1 Agustus 2010

Suku Kajang - Makna sebuah Kesederhanaan

1. Awal mula.
Setelah beberapa waktu yang lalu saya mencoba menulis tentang suku terasing yang ada di Sulawesi, khususnya yang ada di Sulawesi Tengah yaiyu suku Tau Ta'a Wana, sayapun masih tertarik dengan keberadaan suku-suku terasing lainnya yang masih juga ada di Sulawesi.
Kali ini saya mencoba merangkai kembali beberapa tulisan yang saya peroleh dari berbagai sumber yang mengulas tentang kelompok masyarakat adat / suku KAJANG.
Menulis sedikit tentang kehidupan suku yang masih asing (pedalaman) yang ada di tanah air bagi saya pribadi selain, nerupakan memuaskan "klangenan" pada tata cara atau kehidupan masyarakat yang masih asli juga, setidaknya kita akan mendapat pelajaran yang sangat penting dari sebuah kehidupan / adat istiadat yang masih terjaga keberadaannya, dengan demikian kita akan mendapatkan pelajaran kehidupan dan nilai-nilai yang tingi yang ada pada masyarakat tersebut yang menurut saya pribadi sudah sangat langka kita temui di jaman yang serba modern ini.
2. Profil.
Suku Kajang terdapat di pedalaman Makasar, Kecamatan Kajang Propinsi Sulawesi Selatan, sekitar 250 Km. dari Kota Makasar, dan beberapa orang mengatakan bahwa suku Kajang merupakan peninggalan zaman Megalitikan di Indonesia.
Untuk menuju kawasan adat Ammatoa, dimana suku kajang bertempat tinggal, seluruh warga harus melewati pos, dan dari pos inilah seluruh ketentuan adat mulai berlaku.Termasuk tamu harus menggunakan pakaian adat atau pakaian serba hitam. Pos ini juga merupakan simbol mulai berlakunya hukum adat masyarakat Kajang yang berpedoman pada kitab wasiat masyarakat Kajang yang masih dipegang teguh, sehingga segala bentuk peradaban dari luar tidak akan mereka terima.
○ ○ ○ ○
YANG PERLU DIKERJAKAN >>
(1) Ubah paragraf dalam tulisan tentang suku Kajang yang diawali "Untuk menuju kawasan adat Ammatoa" menjadi daftar poin singkat yang tetap memuat fakta-fakta utamanya.
(2) Pada baris-baris data di bawah, ganti "location" dengan "position" di semua baris mulai dari baris yang memuat "The height and" sampai baris yang memuat "(965, 707).", tanpa mengubah bagian lainnya. Tuliskan hanya baris-baris tersebut dan jangan sertakan gambarnya.

DATA TERSEDIA >>
○ ○ ○ ○
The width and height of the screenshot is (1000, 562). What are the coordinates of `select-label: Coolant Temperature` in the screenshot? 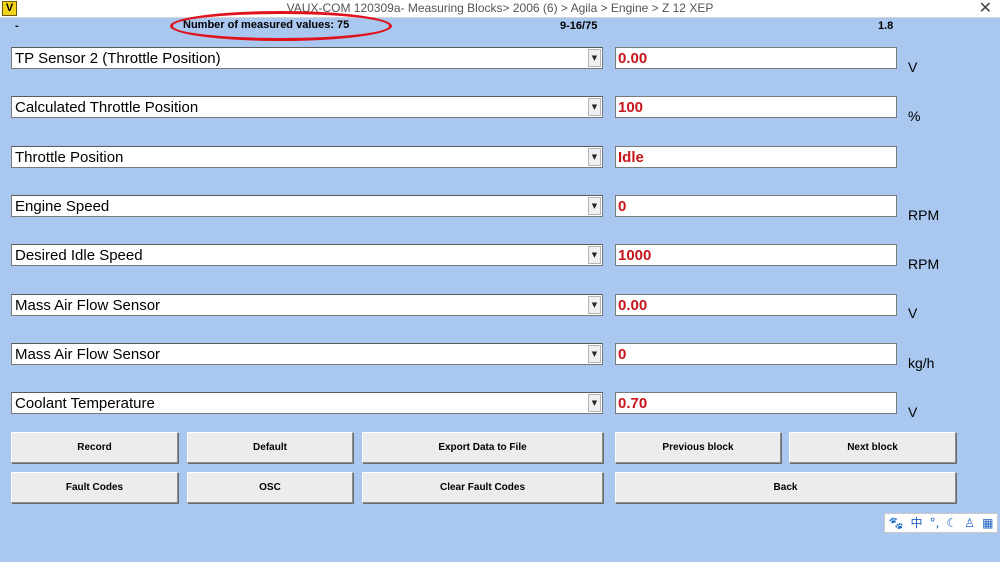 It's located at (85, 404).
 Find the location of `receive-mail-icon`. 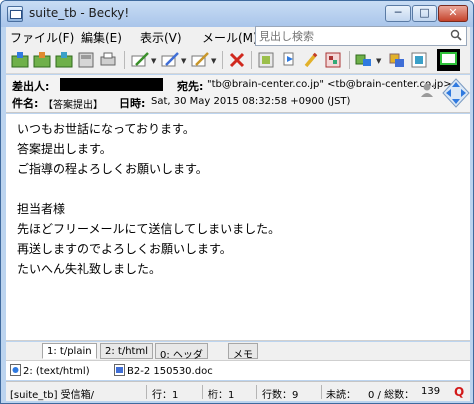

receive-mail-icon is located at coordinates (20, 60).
○ ○ ○ ○
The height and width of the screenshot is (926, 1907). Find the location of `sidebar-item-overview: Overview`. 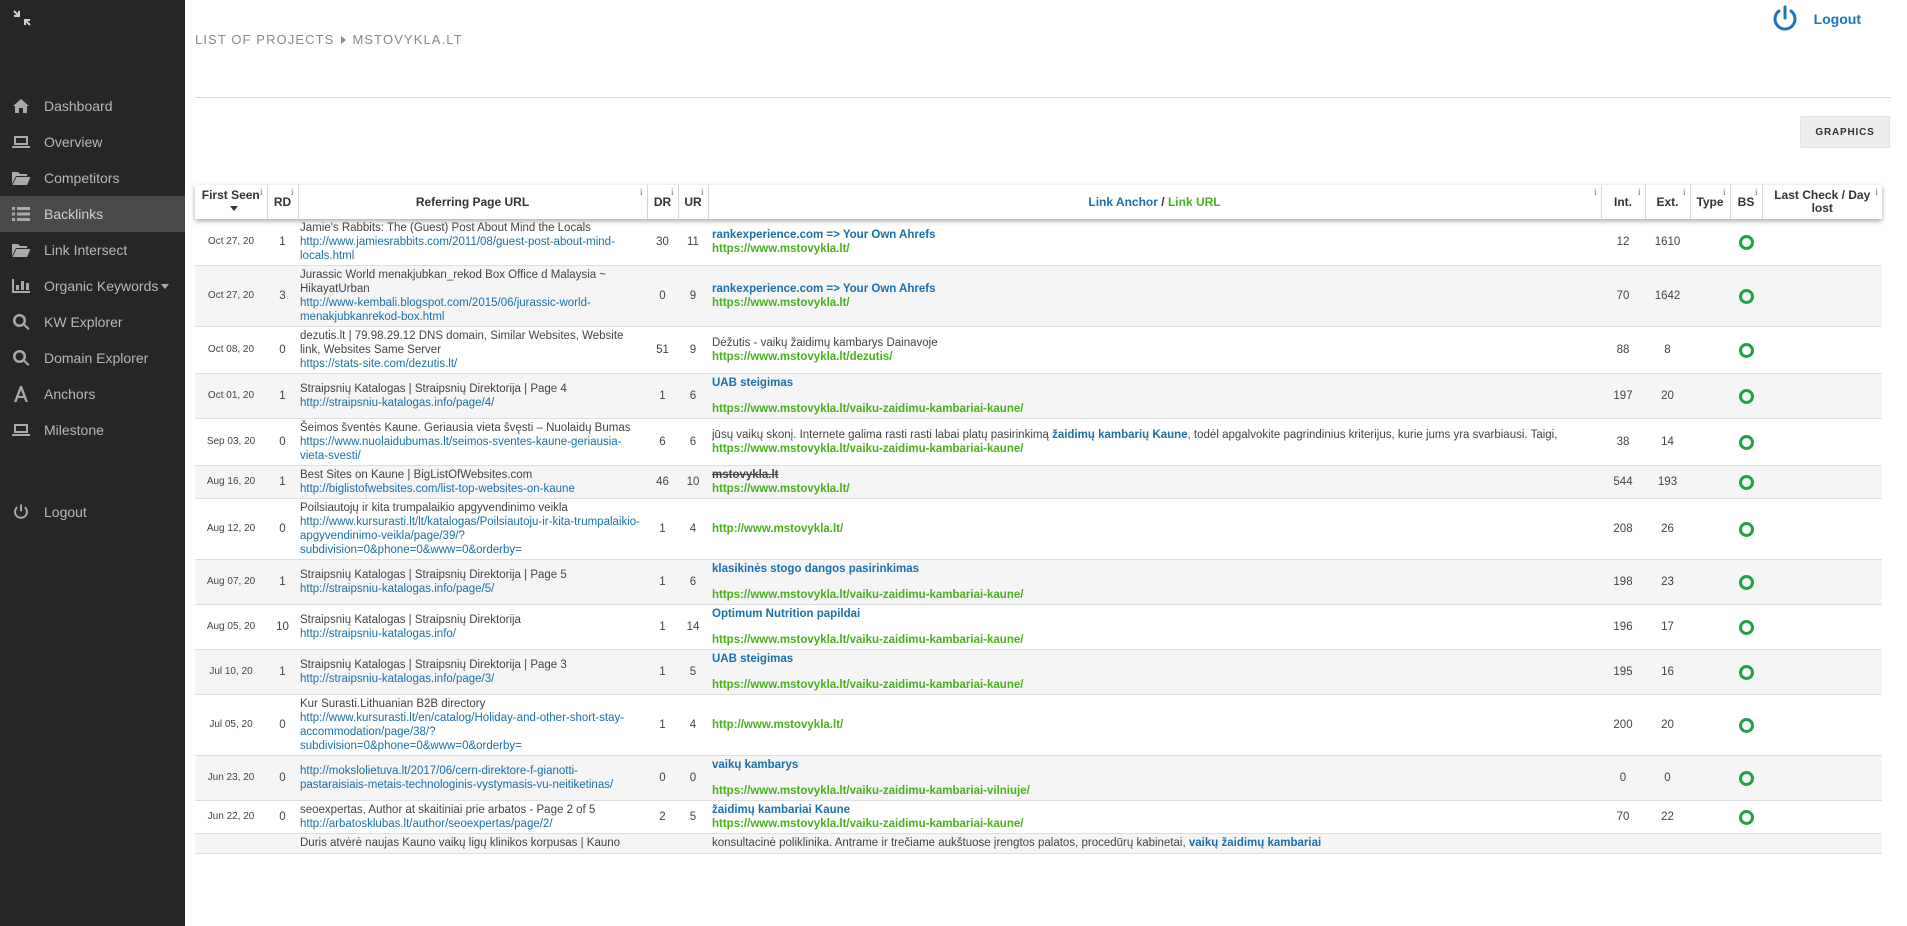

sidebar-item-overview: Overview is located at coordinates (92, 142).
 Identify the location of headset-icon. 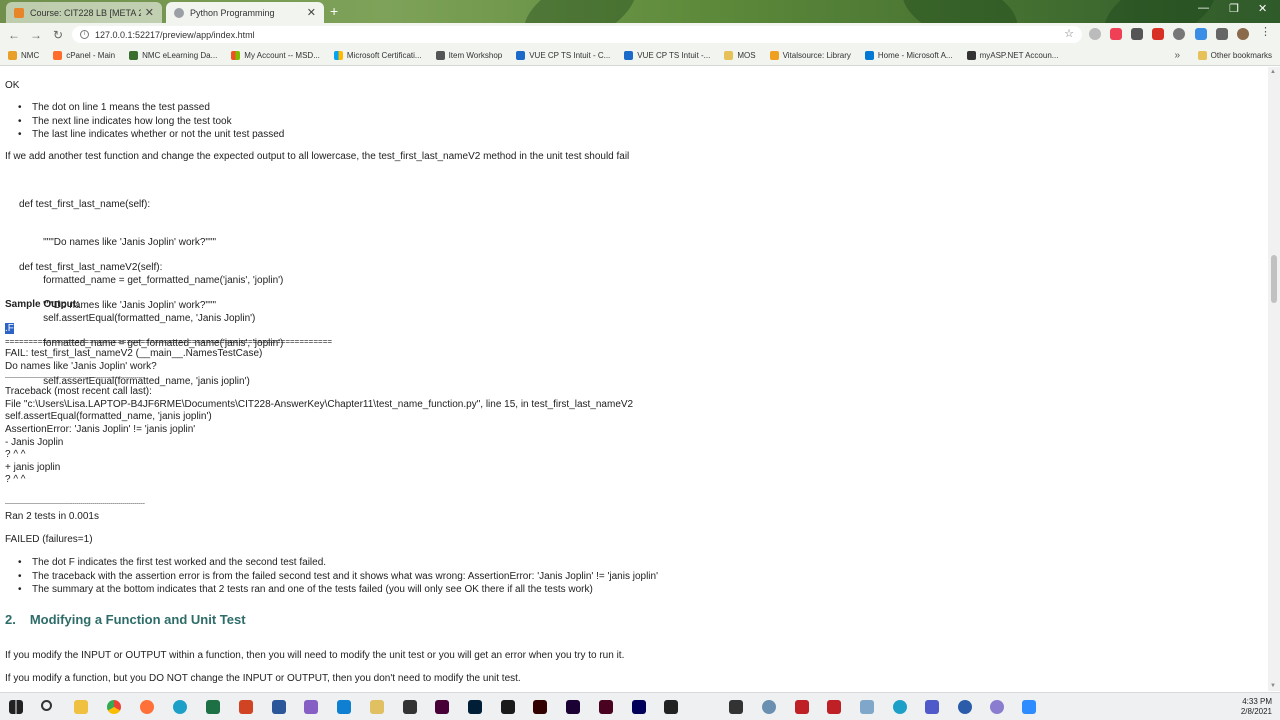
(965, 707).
○ ○ ○ ○
JAWABAN TUGAS >>
(1)
- Untuk menuju kawasan adat Ammatoa, tempat tinggal suku Kajang, seluruh warga harus melewati sebuah pos.
- Dari pos itu seluruh ketentuan adat mulai berlaku, termasuk kewajiban tamu memakai pakaian adat atau pakaian serba hitam.
- Pos ini melambangkan mulai berlakunya hukum adat masyarakat Kajang, yang berpedoman pada kitab wasiat mereka.
- Kitab wasiat itu masih dipegang teguh, sehingga segala bentuk peradaban dari luar tidak mereka terima.

(2)
The height and width of the screenshot is (926, 1907). Find the position of `sidebar-item-overview: Overview`. 

sidebar-item-overview: Overview is located at coordinates (92, 142).
 Identify the position of headset-icon. 
(965, 707).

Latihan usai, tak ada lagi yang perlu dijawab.